> [ABOUT THIS EXERCISE]:
Output everything in the listing exactly, with no line missing.

▬▬▬▬▬▬▬▬▬▬

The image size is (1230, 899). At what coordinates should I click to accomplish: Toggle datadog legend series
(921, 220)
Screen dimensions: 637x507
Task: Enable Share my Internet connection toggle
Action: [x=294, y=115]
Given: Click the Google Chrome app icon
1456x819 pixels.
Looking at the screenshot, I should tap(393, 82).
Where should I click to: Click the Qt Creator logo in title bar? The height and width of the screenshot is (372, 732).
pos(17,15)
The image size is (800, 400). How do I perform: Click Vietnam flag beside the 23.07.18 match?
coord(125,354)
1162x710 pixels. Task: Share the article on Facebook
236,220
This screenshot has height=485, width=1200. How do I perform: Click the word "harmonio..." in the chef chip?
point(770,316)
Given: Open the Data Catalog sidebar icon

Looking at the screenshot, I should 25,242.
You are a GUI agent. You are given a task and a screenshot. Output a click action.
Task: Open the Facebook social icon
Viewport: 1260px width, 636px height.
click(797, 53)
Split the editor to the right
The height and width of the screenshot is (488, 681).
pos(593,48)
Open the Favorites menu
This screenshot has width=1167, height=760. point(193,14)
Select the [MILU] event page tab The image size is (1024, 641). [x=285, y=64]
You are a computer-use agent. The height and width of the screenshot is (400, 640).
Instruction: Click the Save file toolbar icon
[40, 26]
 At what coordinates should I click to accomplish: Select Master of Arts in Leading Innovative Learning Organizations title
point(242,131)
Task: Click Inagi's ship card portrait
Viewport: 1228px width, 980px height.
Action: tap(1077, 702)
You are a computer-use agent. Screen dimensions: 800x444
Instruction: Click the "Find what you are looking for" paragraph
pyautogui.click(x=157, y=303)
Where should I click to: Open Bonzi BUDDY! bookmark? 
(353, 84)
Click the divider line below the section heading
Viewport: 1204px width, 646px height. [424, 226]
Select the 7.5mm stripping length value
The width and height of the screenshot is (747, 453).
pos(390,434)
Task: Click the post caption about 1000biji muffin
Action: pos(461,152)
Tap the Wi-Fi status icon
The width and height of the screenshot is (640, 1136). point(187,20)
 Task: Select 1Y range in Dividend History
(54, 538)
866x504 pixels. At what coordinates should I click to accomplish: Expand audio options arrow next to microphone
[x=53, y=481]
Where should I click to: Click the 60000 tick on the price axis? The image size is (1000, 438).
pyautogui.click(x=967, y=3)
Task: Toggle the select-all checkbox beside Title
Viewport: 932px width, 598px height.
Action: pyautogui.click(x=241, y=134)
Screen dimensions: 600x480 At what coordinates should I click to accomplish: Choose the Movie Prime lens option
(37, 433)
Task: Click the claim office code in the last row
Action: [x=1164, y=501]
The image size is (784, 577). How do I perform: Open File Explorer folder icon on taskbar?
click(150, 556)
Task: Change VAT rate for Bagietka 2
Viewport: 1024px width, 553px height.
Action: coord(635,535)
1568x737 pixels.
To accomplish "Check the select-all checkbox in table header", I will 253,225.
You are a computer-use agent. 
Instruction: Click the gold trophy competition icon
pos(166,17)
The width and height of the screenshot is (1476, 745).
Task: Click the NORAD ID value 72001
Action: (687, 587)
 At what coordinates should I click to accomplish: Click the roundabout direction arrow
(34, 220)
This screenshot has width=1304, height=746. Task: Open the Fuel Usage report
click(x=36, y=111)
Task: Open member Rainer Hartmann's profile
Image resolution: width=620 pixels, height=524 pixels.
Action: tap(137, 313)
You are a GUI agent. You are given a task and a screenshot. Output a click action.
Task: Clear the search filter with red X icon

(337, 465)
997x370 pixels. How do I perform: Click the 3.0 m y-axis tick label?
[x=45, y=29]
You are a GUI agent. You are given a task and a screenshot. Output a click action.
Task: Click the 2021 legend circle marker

▬▬▬▬▬▬▬▬▬▬

> [TASK RESULT]:
The image size is (1230, 899). At what coordinates should I click to accomplish: Toggle datadog legend series
(921, 220)
Screen dimensions: 637x507
Task: Enable Share my Internet connection toggle
Action: [x=294, y=115]
Given: Click the Google Chrome app icon
1456x819 pixels.
Looking at the screenshot, I should tap(393, 82).
Where should I click to: Click the Qt Creator logo in title bar? The height and width of the screenshot is (372, 732).
pos(17,15)
The image size is (800, 400). How do I perform: Click Vietnam flag beside the 23.07.18 match?
coord(125,354)
1162x710 pixels. Task: Share the article on Facebook
236,220
This screenshot has height=485, width=1200. How do I perform: Click the word "harmonio..." in the chef chip?
point(770,316)
Given: Open the Data Catalog sidebar icon

Looking at the screenshot, I should 25,242.
You are a GUI agent. You are given a task and a screenshot. Output a click action.
Task: Open the Facebook social icon
Viewport: 1260px width, 636px height.
click(797, 53)
Split the editor to the right
The height and width of the screenshot is (488, 681).
pos(593,48)
Open the Favorites menu
This screenshot has width=1167, height=760. point(193,14)
Select the [MILU] event page tab The image size is (1024, 641). [x=285, y=64]
You are a computer-use agent. The height and width of the screenshot is (400, 640).
Instruction: Click the Save file toolbar icon
[40, 26]
 At what coordinates should I click to accomplish: Select Master of Arts in Leading Innovative Learning Organizations title
point(242,131)
Task: Click Inagi's ship card portrait
Viewport: 1228px width, 980px height.
Action: tap(1077, 702)
You are a computer-use agent. Screen dimensions: 800x444
Instruction: Click the "Find what you are looking for" paragraph
pyautogui.click(x=157, y=303)
Where should I click to: Open Bonzi BUDDY! bookmark? 
(353, 84)
Click the divider line below the section heading
Viewport: 1204px width, 646px height. [424, 226]
Select the 7.5mm stripping length value
The width and height of the screenshot is (747, 453).
pos(390,434)
Task: Click the post caption about 1000biji muffin
Action: pos(461,152)
Tap the Wi-Fi status icon
The width and height of the screenshot is (640, 1136). point(187,20)
 Task: Select 1Y range in Dividend History
(54, 538)
866x504 pixels. At what coordinates should I click to accomplish: Expand audio options arrow next to microphone
[x=53, y=481]
Where should I click to: Click the 60000 tick on the price axis? The image size is (1000, 438).
pyautogui.click(x=967, y=3)
Task: Toggle the select-all checkbox beside Title
Viewport: 932px width, 598px height.
Action: pyautogui.click(x=241, y=134)
Screen dimensions: 600x480 At what coordinates should I click to accomplish: Choose the Movie Prime lens option
(37, 433)
Task: Click the claim office code in the last row
Action: [x=1164, y=501]
The image size is (784, 577). How do I perform: Open File Explorer folder icon on taskbar?
click(150, 556)
Task: Change VAT rate for Bagietka 2
Viewport: 1024px width, 553px height.
Action: coord(635,535)
1568x737 pixels.
To accomplish "Check the select-all checkbox in table header", I will 253,225.
You are a computer-use agent. 
Instruction: Click the gold trophy competition icon
pos(166,17)
The width and height of the screenshot is (1476, 745).
Task: Click the NORAD ID value 72001
Action: (687, 587)
 At what coordinates should I click to accomplish: Click the roundabout direction arrow
(34, 220)
This screenshot has width=1304, height=746. Task: Open the Fuel Usage report
click(x=36, y=111)
Task: Open member Rainer Hartmann's profile
Image resolution: width=620 pixels, height=524 pixels.
Action: tap(137, 313)
You are a GUI agent. You are given a task and a screenshot. Output a click action.
Task: Clear the search filter with red X icon

(337, 465)
997x370 pixels. How do I perform: Click the 3.0 m y-axis tick label?
[x=45, y=29]
You are a GUI agent. You are given a task and a screenshot. Output a click action.
Task: Click the 2021 legend circle marker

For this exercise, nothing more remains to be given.